There’s another way: submit at least one good photo of the insect or arachnid in question to bugguide.net, with relevant details such as geographic location, time of year you saw it, and where (in your attic? under a log? on a rose bush?). Then a group of people who know lots more about bugs than you or I, will take a look, there will be perhaps some back and forth, and you’ll probably get a consensus. Before posting your photos you need to register an account with username and password, then after that you can log in and look at your photos and see what has been said about them.
BugGuide.net is hosted by Iowa State University Entomology, and a lot of the responders are extremely knowledgeable. Also, it is a collegial effort—they check each other’s work, in effect. But of course if the answer is really important to you: if this spider just bit you and your arm is swelling, or you have an orchard infestation of some bug, you want to talk to a real live person like a doctor or an ag extension agent. Try to get the bug into a little jar and take it with you.
This is a fun and educational site to browse through. There are pages of many-legged creatures awaiting identification (the better your photo, the better your chances, but send the photos you have), and of course a structure of pages organized by taxonomy, order/family/genus. Even better, on the left of each page is a visual key, a clickable guide composed of bugs by shape, to help you get close to the creature you are interested in.

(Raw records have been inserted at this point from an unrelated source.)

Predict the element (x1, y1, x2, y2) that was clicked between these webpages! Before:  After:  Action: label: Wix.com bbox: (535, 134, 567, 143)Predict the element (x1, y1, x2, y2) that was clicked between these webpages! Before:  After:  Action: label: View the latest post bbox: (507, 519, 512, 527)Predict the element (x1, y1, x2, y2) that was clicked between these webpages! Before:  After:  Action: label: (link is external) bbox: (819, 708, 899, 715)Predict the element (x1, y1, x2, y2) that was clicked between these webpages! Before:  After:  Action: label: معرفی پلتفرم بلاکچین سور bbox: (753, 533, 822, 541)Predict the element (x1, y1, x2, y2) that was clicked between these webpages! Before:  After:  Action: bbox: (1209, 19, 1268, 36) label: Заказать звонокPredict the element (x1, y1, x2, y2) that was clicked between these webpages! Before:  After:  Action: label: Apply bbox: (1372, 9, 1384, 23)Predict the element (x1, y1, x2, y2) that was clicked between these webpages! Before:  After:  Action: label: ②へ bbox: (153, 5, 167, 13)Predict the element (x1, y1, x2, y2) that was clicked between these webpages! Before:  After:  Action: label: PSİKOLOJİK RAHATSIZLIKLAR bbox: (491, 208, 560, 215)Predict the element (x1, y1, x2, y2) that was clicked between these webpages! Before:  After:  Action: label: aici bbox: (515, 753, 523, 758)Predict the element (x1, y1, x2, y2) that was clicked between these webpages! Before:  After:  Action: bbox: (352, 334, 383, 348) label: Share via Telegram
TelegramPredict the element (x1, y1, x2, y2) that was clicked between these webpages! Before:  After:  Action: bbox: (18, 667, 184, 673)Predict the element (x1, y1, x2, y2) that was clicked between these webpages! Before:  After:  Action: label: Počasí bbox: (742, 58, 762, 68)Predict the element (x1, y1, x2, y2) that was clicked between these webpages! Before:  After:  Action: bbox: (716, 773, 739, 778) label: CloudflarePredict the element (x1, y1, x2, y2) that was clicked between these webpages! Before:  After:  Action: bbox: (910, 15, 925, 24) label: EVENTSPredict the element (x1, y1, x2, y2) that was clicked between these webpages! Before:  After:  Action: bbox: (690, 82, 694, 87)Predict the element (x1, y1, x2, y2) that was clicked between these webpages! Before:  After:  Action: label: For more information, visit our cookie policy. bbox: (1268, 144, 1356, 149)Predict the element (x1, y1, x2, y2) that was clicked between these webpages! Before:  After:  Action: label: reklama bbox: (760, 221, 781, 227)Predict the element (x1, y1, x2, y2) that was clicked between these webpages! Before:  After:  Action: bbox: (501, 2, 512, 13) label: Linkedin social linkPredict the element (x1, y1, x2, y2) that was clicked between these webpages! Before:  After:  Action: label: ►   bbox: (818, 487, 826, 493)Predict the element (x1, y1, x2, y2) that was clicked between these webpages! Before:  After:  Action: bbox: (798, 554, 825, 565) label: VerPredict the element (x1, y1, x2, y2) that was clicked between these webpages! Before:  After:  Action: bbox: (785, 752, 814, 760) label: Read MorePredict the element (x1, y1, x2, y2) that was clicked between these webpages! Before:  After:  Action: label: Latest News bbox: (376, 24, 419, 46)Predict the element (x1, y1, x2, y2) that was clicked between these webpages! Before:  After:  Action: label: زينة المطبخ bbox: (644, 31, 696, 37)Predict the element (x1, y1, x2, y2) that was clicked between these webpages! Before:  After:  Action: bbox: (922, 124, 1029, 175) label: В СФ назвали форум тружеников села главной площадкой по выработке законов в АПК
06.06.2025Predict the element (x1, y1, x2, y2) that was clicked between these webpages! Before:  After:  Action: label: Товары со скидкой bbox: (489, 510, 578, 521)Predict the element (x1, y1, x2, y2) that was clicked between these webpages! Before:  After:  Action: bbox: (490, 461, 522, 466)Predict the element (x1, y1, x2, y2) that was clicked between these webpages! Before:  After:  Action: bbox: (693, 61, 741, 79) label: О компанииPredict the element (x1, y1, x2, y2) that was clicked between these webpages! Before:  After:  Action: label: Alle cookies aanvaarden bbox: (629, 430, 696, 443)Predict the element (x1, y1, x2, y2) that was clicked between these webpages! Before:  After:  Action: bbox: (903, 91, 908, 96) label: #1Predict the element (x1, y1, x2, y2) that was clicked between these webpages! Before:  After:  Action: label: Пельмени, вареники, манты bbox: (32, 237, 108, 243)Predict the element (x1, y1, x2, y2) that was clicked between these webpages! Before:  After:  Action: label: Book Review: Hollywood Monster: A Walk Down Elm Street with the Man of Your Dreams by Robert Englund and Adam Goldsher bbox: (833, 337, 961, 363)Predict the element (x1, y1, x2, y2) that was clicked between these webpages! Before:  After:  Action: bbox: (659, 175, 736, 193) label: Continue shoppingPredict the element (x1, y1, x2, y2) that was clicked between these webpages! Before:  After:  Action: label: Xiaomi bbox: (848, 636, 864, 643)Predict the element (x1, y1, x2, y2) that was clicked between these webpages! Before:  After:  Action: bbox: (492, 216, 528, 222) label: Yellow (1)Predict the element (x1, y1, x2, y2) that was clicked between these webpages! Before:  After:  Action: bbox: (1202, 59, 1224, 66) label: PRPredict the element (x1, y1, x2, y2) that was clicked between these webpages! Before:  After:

The big red bug was not in our guides so I submitted it and got a precise ID. It is a Desmocerus aureipennis/auripennis, male. The females don’t have the bright red elytra, or wing covers. It’s one of a group called Elderberry Longhorn Beetles, and our photo showed it on that tree. I looked up other photos of this insect and yes, that’s what it is.
[Etymological note: desmocerus from the Greek desmos (banded or fettered) + keros (a horn) and aureipennis from the Latin aureus (golden) + penna (feather, wing).]